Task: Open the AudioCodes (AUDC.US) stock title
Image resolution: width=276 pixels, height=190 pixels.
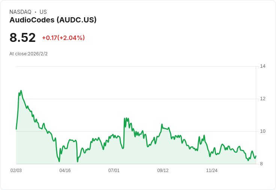Action: [x=53, y=20]
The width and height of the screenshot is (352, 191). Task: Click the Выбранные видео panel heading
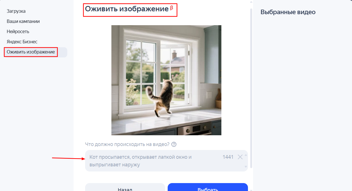pos(288,12)
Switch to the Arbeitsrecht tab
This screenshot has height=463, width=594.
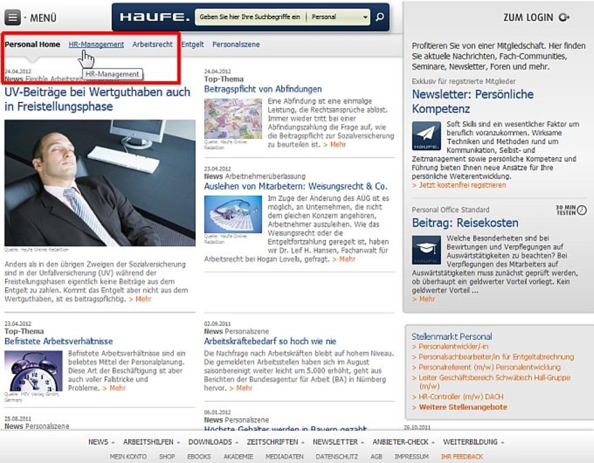(151, 44)
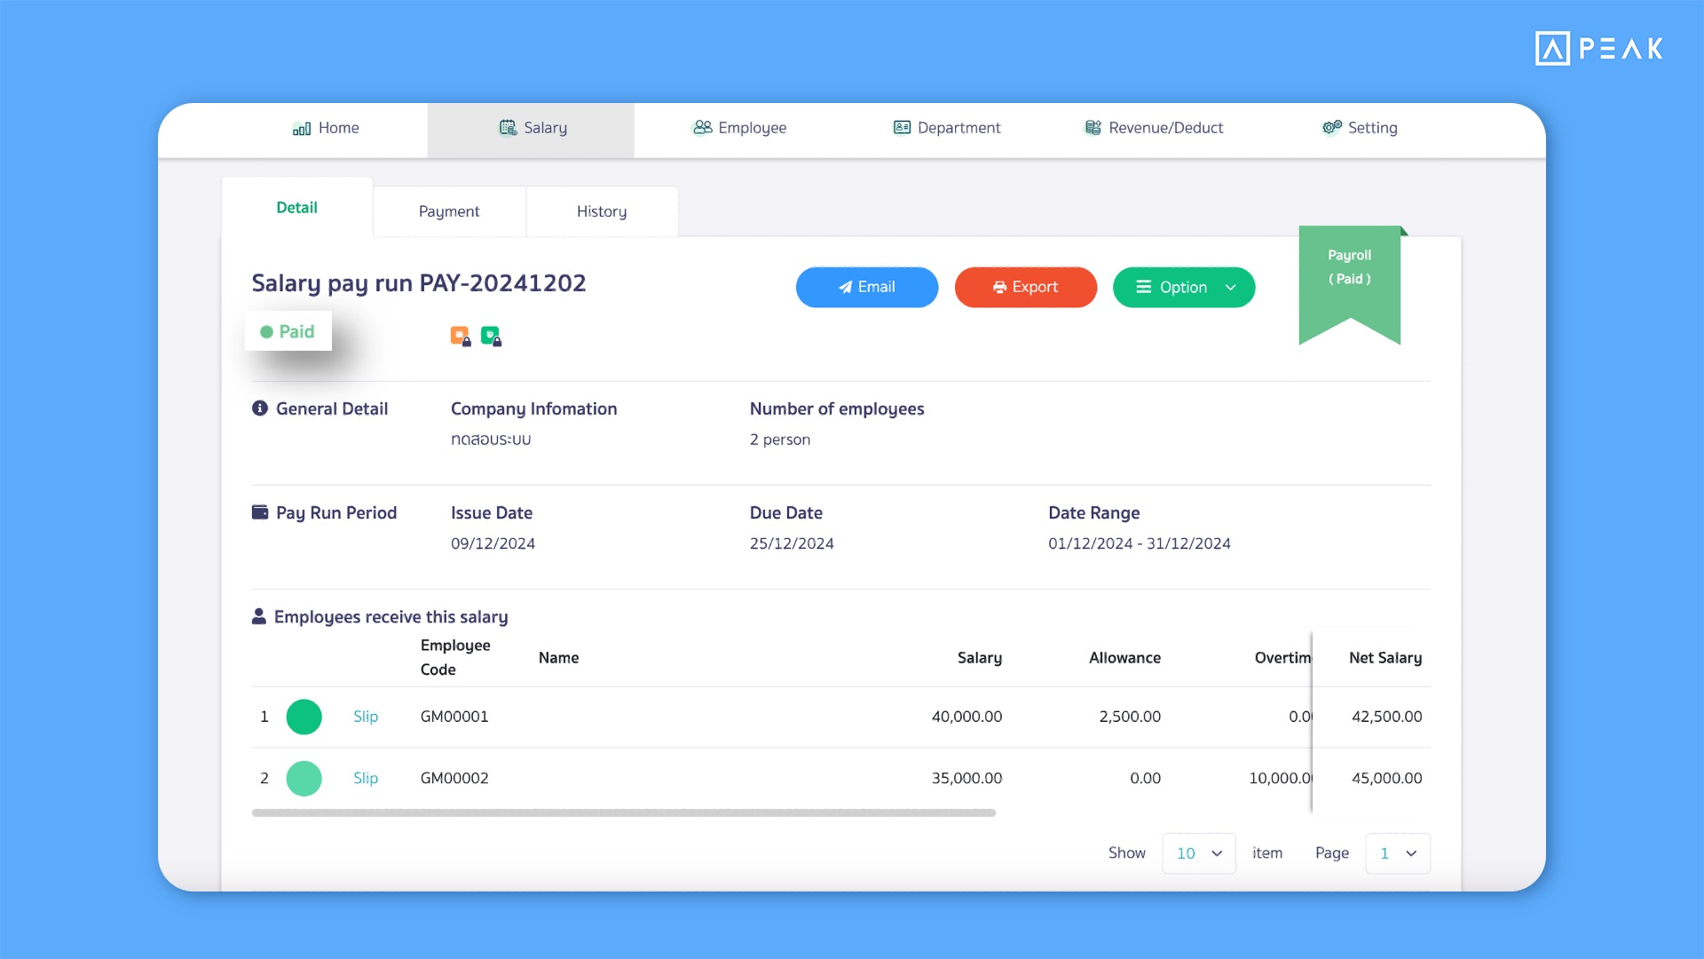
Task: Click Slip link for GM00001
Action: (x=364, y=716)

### [What you will do]
Leaving the images behind, set down every entry word for word.

### [The completed task]
Task: Open the AudioCodes (AUDC.US) stock title
Image resolution: width=276 pixels, height=190 pixels.
Action: [x=53, y=20]
The width and height of the screenshot is (352, 191). Task: Click the Выбранные видео panel heading
pos(288,12)
Switch to the Arbeitsrecht tab
This screenshot has height=463, width=594.
(151, 44)
Task: Click Slip link for GM00001
Action: (x=364, y=716)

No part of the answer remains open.